DEARBORN – To many residents’ satisfaction, the city won’t ask voters whether they want to sell a 40-acre parcel of land in Camp Dearborn that houses trailers to fund necessary infrastructure renovations.
Property and home owners are already paying hefty taxes, having to support a school district that includes a college, public transportation and now a millage levied either on property tax or water bills to fund a federally mandated project to separate sanitary sewer pipes from those of storm sewers.
During a special meeting on July 31, the Dearborn City Council faced a ruffled audience who echoed widely-held sentiments among residents: They’re sick of paying too much in taxes and many didn’t want to be forced to move their long-standing trailers to another site if the northwest 40-acre parcel was sold. That land sale would allow for the development of residential property to fund required infrastructure repairs and attract venture capital investment and other recreation programs in the city.
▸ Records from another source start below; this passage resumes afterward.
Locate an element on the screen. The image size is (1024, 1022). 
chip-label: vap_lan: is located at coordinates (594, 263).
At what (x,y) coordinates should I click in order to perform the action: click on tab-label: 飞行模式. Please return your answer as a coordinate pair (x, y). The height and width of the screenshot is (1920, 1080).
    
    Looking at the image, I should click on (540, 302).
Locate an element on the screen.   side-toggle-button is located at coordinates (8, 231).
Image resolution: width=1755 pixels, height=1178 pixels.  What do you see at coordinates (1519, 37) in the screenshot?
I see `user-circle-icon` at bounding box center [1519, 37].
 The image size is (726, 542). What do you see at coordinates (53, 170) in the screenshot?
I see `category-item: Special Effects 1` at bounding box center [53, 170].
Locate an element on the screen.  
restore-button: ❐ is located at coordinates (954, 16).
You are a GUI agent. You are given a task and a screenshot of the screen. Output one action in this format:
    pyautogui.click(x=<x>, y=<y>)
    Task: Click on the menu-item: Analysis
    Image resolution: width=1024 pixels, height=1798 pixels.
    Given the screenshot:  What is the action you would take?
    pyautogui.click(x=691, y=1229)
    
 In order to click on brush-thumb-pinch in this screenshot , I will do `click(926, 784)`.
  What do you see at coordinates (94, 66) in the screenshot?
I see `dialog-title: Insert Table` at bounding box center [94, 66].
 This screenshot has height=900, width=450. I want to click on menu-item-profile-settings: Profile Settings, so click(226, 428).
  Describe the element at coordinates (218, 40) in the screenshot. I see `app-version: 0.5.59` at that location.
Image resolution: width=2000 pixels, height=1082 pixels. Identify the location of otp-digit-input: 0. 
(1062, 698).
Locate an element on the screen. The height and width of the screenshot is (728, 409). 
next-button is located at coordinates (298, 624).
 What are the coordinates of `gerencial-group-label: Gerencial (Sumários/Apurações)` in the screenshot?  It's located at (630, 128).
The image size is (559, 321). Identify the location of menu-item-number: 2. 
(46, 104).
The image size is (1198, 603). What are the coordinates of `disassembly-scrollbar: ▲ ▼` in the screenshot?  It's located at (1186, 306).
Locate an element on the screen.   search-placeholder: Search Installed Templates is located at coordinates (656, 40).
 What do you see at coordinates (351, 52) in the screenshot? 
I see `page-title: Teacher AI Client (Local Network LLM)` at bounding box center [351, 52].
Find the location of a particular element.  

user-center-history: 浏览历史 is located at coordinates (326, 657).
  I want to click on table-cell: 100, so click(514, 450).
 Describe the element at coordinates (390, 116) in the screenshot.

The 626-acre campground is located in Milford, but is owned and operated by the city of Dearborn.
Residents feared that putting the question in the hands of voters would ensure the sale of the Camp Dearborn parcel.
A Recreation Department spokesperson said that department requested the City Council put the potential sale of the parcel on the November ballot and that many of the trailers haven’t been moved in more than a decade. The spokesperson also said laws require trailers to be movable.
About 200 trailers would need to be moved to an adjacent site, although 13 are up for sale. It would cost about $500 to move each trailer.
The spokesperson added that $1.2 million are needed for infrastructure improvements and $8 million to get asphalt up to city standards. However, Mayor Jack O’Reilly said the city didn’t have an estimate for the total cost it would take to meet the requirements.
Based on the Recreation Department’s numbers, the park generates $4.2 million in revenue and about $100,000 to $300,000 in profit annually to the city.
What sparked considering the sale, O’Reilly said, is that three years ago Michigan Department of Environmental Quality inspectors told the city the condition and size of many trailers were not in compliance with state standards. The MDEQ threatened to revoke the park’s camping license.
He added that some Milford residents living near Camp Dearborn want the campground gone. Some trailer owners, who are leasing the property, said the residents’ motivations might be racist, as many of the tenants are Arab Americans.
Councilman David Bazzy said the discussion to sell a portion of Camp Dearborn has been discussed by previous Council members, as its recreational zoning has depreciated its value.
“The only reason Camp Dearborn is not in further decline is we’re lucky enough that we found gas reserves and oil,” Bazzy said. “Those are the dollars that are supporting the camp today.”
Councilwoman Leslie Herrick was among those suggesting the possible sale of the land would be a way to fund the camp’s infrastructure upgrades.
“Without tax dollars being stretched and with taxpayers who feeling they are maxed out, if we can do anything to keep Dearborn self-sustaining, I would like to see that happen,” Herrick said.
Resident Hassan Abdullah expressed concern that property owners are being forced to pay to improve a campground from which they’ll be kicked out so it can be sold.
Some meeting attendees also questioned why the city would spend money to open Michigan’s longest zip-line, when the campgrounds need upgrades.
Dearborn Heights resident Zuhair Abdelhak pressed the Council to, “think outside to the box to pay for the upgrades and keep those memories for people who lived here all their lives and [the land] an outlet for people to enjoy themselves with their families.”
Ultimately, attendees said it was premature for the Council to ask residents to vote on selling the land before it had any assurance the land could be rezoned and before finding another property to which to move the trailers.
In the end, none of the Council members agreed to move on putting the measure for the land’s sale on the ballot.
Councilman Mike Sareini told The AANews that since talk of selling the property began in April, several steps, like getting an appraisal, needed to be done before a sale took place.
“I don’t believe you can sell land without doing your due diligence,” he said. “I felt that it was extremely premature and rushed.”
He added that the city received a rough estimated appraisal on the land about two hours before Tuesday’s meeting.